— Stated problem —
Starting with the line that contains "1806x836 pixels. How" and going on through the line that contains "Action: [x=141, y=139]", give those lines of the listing again with "Secondary Reasons" changed to "Primary Reasons" and everything else unchanged.

— Dataset content —
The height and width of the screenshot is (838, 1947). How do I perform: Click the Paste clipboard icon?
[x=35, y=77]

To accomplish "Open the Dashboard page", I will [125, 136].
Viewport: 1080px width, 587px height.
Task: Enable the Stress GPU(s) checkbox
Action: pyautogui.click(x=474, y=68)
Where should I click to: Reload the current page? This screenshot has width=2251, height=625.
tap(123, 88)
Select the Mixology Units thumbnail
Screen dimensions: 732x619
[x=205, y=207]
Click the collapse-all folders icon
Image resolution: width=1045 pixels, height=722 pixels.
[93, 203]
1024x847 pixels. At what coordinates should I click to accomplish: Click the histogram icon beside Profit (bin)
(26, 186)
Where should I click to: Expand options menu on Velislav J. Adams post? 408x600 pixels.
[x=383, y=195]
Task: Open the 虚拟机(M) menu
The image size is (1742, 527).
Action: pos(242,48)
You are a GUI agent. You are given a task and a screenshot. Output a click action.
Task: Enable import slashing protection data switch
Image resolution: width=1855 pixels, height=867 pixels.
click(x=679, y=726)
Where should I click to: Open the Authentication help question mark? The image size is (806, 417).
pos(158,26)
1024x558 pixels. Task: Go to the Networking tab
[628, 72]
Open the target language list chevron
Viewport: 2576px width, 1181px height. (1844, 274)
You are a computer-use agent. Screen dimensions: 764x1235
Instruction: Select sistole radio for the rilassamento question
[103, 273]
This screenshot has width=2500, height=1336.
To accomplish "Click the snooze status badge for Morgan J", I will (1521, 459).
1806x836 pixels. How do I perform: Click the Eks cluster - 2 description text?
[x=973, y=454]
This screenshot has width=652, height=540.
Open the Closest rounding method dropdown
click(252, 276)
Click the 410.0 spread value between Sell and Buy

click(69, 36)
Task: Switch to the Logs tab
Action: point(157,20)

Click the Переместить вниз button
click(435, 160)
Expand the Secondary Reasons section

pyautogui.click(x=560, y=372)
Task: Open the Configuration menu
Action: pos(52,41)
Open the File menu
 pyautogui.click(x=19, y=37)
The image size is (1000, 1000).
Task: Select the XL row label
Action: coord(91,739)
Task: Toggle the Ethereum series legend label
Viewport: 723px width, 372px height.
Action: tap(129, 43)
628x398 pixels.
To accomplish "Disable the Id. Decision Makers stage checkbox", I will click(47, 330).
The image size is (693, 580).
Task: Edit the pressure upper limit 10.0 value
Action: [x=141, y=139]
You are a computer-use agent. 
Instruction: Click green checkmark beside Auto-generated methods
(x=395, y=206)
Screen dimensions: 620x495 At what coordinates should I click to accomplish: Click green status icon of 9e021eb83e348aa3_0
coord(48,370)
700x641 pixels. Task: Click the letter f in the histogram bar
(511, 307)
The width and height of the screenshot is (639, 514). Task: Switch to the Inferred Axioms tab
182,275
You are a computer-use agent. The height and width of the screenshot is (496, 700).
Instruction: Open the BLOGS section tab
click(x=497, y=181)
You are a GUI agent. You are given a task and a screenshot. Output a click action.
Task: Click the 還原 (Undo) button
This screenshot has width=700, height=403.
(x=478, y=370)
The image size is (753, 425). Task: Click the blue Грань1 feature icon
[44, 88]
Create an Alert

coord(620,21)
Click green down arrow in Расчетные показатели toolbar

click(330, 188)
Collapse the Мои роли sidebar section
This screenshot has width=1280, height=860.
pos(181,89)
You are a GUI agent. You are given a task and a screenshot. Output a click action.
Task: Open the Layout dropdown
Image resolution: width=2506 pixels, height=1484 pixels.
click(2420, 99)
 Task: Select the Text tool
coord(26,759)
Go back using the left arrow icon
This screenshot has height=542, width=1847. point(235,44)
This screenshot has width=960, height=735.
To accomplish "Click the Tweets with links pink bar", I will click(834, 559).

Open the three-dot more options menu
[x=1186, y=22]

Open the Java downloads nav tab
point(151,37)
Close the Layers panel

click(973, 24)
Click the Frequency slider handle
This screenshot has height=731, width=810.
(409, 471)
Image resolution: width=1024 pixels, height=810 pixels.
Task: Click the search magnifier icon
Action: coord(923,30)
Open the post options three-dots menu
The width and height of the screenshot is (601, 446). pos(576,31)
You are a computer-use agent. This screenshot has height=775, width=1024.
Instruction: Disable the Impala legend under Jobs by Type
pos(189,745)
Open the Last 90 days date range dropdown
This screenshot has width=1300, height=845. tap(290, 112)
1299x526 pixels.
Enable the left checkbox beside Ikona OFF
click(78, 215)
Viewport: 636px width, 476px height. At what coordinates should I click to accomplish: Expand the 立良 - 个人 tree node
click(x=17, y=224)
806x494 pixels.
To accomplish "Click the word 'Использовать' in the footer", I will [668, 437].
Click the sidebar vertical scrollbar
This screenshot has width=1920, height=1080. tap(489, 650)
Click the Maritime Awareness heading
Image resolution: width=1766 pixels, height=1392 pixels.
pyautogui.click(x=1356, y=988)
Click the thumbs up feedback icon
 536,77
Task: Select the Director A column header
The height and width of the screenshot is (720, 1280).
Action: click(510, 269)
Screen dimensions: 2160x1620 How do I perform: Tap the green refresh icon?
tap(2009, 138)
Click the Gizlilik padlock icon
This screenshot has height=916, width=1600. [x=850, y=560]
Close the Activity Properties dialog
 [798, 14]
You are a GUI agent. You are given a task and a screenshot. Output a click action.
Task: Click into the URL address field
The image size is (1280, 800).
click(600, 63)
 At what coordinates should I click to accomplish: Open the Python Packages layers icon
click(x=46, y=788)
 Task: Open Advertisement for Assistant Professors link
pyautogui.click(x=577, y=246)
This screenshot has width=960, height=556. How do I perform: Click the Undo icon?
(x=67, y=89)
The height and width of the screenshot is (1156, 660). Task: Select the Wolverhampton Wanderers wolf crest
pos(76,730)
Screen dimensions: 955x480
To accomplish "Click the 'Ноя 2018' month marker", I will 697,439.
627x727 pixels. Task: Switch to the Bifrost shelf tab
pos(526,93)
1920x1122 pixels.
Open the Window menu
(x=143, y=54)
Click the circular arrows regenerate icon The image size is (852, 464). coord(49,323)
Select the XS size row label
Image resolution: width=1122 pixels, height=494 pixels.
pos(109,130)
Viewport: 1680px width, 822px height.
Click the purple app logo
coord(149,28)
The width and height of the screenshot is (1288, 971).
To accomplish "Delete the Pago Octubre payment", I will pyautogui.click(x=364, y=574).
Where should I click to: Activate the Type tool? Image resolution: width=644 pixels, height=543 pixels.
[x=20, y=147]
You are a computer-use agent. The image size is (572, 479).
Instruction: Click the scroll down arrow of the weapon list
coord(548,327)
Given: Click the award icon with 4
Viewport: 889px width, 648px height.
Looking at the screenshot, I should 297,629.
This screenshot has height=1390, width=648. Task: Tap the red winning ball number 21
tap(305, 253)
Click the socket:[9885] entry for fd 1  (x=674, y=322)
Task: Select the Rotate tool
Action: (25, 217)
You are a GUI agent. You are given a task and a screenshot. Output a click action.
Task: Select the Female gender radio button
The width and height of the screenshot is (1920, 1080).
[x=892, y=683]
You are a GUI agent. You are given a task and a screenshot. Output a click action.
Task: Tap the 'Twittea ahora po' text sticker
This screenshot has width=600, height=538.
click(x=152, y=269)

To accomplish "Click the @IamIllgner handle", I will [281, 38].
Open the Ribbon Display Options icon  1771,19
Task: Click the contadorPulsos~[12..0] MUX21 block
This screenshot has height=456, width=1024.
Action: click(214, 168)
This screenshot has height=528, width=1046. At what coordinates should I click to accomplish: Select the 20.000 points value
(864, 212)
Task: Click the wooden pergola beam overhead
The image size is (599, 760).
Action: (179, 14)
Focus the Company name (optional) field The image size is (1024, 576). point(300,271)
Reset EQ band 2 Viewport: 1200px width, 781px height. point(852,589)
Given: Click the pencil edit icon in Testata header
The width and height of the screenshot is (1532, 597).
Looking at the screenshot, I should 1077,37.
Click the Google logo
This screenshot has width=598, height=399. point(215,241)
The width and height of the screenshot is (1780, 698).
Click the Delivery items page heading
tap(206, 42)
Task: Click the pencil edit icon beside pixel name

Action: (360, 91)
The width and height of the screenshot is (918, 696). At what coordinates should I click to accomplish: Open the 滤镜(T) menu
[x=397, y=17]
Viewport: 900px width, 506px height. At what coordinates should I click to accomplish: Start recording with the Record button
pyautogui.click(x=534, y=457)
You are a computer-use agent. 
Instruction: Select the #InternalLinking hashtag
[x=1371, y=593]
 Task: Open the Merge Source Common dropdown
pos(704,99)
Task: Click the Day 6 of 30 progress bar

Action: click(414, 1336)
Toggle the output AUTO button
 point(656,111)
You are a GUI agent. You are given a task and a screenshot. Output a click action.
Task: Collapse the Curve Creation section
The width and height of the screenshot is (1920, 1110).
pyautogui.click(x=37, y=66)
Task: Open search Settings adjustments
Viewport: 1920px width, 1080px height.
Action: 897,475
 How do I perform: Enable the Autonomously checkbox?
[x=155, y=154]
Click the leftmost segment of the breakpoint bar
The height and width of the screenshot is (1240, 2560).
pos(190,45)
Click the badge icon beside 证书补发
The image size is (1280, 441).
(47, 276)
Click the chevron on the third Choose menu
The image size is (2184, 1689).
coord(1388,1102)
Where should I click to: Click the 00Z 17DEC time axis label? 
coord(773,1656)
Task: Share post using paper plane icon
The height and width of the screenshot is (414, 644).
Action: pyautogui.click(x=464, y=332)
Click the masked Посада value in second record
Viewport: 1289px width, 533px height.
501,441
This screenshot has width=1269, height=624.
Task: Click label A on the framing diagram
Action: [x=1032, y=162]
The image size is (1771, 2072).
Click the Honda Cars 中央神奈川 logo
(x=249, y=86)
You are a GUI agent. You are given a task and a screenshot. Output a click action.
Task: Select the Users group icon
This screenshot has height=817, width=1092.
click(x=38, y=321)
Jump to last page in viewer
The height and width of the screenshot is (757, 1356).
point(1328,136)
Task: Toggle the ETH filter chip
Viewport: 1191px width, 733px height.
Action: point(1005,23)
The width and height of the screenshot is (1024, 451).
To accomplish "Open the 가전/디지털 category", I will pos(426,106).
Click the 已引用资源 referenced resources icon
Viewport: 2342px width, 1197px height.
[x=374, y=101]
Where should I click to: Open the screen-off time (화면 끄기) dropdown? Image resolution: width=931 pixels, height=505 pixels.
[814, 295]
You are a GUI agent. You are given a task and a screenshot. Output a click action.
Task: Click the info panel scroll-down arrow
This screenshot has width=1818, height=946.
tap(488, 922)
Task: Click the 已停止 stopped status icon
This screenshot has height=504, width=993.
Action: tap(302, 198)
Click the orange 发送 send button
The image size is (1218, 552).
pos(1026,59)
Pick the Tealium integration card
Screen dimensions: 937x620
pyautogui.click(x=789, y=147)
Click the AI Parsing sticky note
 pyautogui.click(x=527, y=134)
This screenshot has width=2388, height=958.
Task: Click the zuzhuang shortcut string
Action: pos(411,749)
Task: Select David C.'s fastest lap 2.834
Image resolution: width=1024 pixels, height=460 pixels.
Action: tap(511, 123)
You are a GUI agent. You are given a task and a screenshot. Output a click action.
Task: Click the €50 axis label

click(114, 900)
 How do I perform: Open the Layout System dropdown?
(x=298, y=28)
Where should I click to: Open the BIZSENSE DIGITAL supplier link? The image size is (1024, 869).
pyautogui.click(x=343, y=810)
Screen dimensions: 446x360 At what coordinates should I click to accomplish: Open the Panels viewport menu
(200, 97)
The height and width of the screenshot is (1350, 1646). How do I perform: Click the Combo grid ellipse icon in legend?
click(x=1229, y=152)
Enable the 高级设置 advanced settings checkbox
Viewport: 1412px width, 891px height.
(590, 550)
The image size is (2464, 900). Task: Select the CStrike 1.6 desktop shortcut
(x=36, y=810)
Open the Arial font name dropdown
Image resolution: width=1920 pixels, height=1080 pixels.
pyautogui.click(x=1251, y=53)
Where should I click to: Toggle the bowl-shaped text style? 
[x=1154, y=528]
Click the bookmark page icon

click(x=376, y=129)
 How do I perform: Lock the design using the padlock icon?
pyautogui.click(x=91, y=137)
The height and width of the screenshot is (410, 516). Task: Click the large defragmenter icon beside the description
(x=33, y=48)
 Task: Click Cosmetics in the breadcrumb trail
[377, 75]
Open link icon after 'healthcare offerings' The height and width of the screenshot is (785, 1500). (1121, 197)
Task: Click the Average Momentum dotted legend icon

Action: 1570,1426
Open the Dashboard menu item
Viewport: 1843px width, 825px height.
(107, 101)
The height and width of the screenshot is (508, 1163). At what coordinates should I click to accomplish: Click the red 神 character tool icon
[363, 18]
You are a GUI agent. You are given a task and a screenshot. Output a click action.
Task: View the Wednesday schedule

— Exercise answer —
1806x836 pixels. How do I perform: Click the Eks cluster - 2 description text?
[x=973, y=454]
This screenshot has width=652, height=540.
Open the Closest rounding method dropdown
click(252, 276)
Click the 410.0 spread value between Sell and Buy

click(69, 36)
Task: Switch to the Logs tab
Action: point(157,20)

Click the Переместить вниз button
click(435, 160)
Expand the Primary Reasons section

pyautogui.click(x=560, y=372)
Task: Open the Configuration menu
Action: pos(52,41)
Open the File menu
 pyautogui.click(x=19, y=37)
The image size is (1000, 1000).
Task: Select the XL row label
Action: coord(91,739)
Task: Toggle the Ethereum series legend label
Viewport: 723px width, 372px height.
Action: tap(129, 43)
628x398 pixels.
To accomplish "Disable the Id. Decision Makers stage checkbox", I will click(47, 330).
The image size is (693, 580).
Task: Edit the pressure upper limit 10.0 value
Action: [x=141, y=139]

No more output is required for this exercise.